### COMPLETE THE FOLLOWING
(a) In the article about Maryland forward Dave Neal, how tall does Neal say he is?
(b) Carry on the article about Maryland forward Dave Neal, picking up after its final sentence.

### EXTRACTED TEXT
..........

Senior Dave Neal Faces Final Game as Maryland Terrapins Take On Wake Forest in ACC Men's Basketball
Tuesday, March 3, 2009
Dave Neal grins as judiciously as he plays. Maryland's stocky senior forward is either the most obnoxious post player in the Atlantic Coast Conference or the craftiest, depending on one's perspective, and you can always tell when Neal knows that decision is being made.
With a little more than 14 minutes remaining Sunday night at North Carolina State, Neal planted his left knee against Wolfpack forward Ben McCauley's right thigh and latched onto McCauley's hip. Positioning, for a guy who says he's "6-6 on a good day" and is regularly asked to guard the opposing team's tallest player, is crucial.
McCauley tried to use all of his 6-foot-9 frame to separate himself from Neal's side. But when an entry pass came toward McCauley, who was stationed just outside the lane, Neal swiveled around McCauley's hip and swatted away the ball. A whistle blew. A foul was called. Neal turned away and grinned.
"I was just playing some physical basketball, and I love it when I do that," Neal said after another remarkable, if confounding, performance. "He called a foul there -- I don't know if it really was a foul, but, I mean, I was just having fun out there. That's what I like to do. I had a good time, and it was just a fun game."
Neal's genuine and deep appreciation of the opportunity he has been given this season -- to start the majority of games for a major conference Division I program -- makes him rare. Earlier this year, he admitted he never thought he would be a full-time starter at Maryland (18-10, 7-7 ACC).
Tonight against No. 10 Wake Forest (22-5, 9-5), as the lone senior on a team with a shot at an unlikely NCAA tournament berth, Neal's contributions will be recognized in front of possibly the final Comcast Center crowd for which he will play. He has started 22 of Maryland's 28 games this season and is averaging 7.6 points and 4.3 rebounds per contest.

..........

### RECORDS
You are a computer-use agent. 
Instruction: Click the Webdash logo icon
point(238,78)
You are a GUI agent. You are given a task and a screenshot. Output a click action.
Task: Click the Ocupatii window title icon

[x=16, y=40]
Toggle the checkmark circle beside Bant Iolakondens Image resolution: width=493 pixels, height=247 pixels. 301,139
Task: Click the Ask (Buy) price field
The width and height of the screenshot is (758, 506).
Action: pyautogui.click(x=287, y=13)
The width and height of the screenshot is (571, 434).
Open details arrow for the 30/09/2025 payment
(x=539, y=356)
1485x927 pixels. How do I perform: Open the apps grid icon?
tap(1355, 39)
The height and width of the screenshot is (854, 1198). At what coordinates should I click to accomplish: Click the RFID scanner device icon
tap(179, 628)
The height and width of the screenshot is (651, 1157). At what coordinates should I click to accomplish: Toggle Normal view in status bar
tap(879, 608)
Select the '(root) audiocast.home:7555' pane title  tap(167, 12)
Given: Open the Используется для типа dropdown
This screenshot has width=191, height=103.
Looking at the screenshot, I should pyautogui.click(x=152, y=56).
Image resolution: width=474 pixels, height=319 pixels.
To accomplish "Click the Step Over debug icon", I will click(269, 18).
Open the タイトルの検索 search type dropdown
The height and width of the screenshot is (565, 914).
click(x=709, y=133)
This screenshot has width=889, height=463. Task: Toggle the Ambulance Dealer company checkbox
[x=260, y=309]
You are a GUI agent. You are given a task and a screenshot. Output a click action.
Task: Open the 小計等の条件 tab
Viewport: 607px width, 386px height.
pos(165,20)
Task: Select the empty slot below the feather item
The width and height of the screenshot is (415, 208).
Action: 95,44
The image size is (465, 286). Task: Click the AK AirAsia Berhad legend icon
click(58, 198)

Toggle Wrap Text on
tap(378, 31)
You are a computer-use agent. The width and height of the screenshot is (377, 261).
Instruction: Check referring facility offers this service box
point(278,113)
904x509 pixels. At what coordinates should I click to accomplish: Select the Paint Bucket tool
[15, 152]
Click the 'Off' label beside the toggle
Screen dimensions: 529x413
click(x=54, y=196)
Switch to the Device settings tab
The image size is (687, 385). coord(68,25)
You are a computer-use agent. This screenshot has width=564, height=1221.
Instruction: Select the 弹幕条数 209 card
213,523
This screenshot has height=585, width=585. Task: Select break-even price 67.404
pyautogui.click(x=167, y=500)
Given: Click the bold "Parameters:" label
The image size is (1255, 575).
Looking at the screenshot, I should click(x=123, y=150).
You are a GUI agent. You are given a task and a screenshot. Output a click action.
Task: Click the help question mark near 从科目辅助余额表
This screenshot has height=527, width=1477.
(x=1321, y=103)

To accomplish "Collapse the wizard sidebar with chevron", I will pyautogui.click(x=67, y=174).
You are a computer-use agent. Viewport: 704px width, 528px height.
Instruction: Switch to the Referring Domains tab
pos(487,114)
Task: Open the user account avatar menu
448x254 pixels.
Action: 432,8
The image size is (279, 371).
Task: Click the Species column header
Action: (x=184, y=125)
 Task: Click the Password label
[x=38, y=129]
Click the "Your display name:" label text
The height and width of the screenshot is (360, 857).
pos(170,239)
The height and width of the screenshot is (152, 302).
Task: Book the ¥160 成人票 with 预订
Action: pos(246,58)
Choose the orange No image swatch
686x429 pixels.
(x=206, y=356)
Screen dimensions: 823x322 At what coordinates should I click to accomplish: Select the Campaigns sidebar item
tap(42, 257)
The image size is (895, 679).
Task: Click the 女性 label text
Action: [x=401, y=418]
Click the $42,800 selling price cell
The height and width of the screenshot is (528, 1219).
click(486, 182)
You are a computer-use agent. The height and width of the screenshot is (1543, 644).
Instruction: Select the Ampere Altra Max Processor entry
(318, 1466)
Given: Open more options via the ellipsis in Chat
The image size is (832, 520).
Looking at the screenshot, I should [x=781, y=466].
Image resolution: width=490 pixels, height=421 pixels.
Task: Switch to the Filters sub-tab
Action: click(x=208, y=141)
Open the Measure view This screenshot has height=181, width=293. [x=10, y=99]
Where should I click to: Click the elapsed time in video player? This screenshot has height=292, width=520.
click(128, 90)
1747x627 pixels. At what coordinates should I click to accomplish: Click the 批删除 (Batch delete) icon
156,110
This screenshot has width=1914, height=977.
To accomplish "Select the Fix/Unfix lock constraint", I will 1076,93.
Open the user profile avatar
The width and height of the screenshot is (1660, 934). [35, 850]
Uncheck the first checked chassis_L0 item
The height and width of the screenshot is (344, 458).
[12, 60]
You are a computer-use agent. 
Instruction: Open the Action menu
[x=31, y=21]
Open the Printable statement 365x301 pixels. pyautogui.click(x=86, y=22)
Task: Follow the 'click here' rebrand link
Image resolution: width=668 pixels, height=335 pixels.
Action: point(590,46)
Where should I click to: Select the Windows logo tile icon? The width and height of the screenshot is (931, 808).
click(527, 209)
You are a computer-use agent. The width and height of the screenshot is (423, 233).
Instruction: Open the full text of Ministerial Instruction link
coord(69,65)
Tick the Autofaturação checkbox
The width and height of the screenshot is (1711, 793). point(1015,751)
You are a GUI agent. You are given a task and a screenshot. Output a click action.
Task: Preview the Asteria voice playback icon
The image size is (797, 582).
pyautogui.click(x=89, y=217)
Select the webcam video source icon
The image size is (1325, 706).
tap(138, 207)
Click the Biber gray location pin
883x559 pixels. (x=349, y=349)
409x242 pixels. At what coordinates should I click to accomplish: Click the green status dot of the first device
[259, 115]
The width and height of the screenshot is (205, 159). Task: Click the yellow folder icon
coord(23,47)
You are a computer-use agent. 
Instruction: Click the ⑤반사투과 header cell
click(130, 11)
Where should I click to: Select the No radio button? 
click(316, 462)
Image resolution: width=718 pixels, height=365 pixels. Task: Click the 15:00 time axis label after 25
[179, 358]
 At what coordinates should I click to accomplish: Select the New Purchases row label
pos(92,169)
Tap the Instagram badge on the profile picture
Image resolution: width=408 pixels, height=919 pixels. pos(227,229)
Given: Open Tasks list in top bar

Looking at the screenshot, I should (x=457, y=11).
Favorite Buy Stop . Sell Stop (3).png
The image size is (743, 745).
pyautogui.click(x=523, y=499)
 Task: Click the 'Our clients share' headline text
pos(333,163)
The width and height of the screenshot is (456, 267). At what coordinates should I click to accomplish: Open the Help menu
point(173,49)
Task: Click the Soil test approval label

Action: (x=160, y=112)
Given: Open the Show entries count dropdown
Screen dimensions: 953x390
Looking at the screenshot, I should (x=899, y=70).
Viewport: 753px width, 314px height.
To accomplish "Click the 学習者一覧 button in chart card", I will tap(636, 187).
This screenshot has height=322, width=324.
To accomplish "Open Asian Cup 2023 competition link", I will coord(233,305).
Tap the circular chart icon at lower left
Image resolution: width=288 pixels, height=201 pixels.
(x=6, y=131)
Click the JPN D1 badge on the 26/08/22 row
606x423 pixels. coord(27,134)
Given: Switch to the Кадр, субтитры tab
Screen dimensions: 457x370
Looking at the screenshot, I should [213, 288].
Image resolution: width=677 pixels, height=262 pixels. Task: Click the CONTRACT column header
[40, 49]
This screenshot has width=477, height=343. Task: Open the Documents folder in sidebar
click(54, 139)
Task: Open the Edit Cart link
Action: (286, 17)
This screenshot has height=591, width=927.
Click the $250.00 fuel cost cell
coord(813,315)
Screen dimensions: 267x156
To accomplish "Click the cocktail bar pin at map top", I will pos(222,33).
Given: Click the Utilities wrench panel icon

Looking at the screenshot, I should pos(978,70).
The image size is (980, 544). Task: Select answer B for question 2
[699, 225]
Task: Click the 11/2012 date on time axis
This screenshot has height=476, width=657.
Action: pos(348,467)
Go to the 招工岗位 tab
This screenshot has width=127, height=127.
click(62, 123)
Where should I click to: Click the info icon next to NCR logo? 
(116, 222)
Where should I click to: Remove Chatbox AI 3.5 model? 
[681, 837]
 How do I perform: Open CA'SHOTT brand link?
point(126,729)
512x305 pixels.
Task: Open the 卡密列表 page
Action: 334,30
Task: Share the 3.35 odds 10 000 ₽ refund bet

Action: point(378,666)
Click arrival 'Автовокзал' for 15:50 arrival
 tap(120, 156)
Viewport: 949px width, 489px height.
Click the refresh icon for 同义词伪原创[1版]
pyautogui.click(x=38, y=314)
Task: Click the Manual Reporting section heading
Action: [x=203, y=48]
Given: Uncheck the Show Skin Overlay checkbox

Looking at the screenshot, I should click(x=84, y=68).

..........

### TASK-BY-TASK OUTPUTS
(a) "6-6 on a good day."

(b)
But his impact on a relatively inexperienced squad extends beyond what statistics indicate, teammates say.
"A lot of seniors in the country, you can't do more for the team cause you're more of a practice player, but Dave, I mean, that's not true at all," sophomore forward Dino Gregory said. "Dave puts this team together. He puts the team on his back when he can. He's an extremely hard worker, and that shows on the court."
Neal's physical limitations will be on display once again tonight for all to see. The Demon Deacons offer three starters who are 6-9 or taller, and it will be up to Neal to position himself and his team for a chance to be successful.
Thus far in ACC play, Neal has held ground by acknowledging his shortcomings. He fronts his opponent when he can to deny entry passes. When stuck behind, he nudges and prods his man ever so subtly, until the basket is further than an explosive power move away.
"When you're not as big or whatever, then position becomes important," Maryland Coach Gary Williams said. "If you're much bigger or much quicker or you've got much greater leaping ability, then you can kind of use your athletic ability to play against a player. But Dave's not that type of player, so Dave has to work hard on maintaining his position with his man and the ball. . . . And Dave's done a pretty good job of that for us this year."
Offensively, Neal utilizes what Williams has described as "YMCA moves," because they're typically in the arsenal of rec league players twice Neal's age. His shots are based on timing and leverage, rather than brute force. And by now, opponents have learned that leaving Neal open along the perimeter is unwise. He is shooting 32.3 percent from three-point range, third best on the team.
Much like his team's late-season surge, few observers saw Neal's production coming. This has been his first fully healthy season at College Park, one in which he has taken on a significant role for a team in need of leadership. He said recently that playing professionally abroad is now a post-college option, an unrealistic notion before his senior campaign began.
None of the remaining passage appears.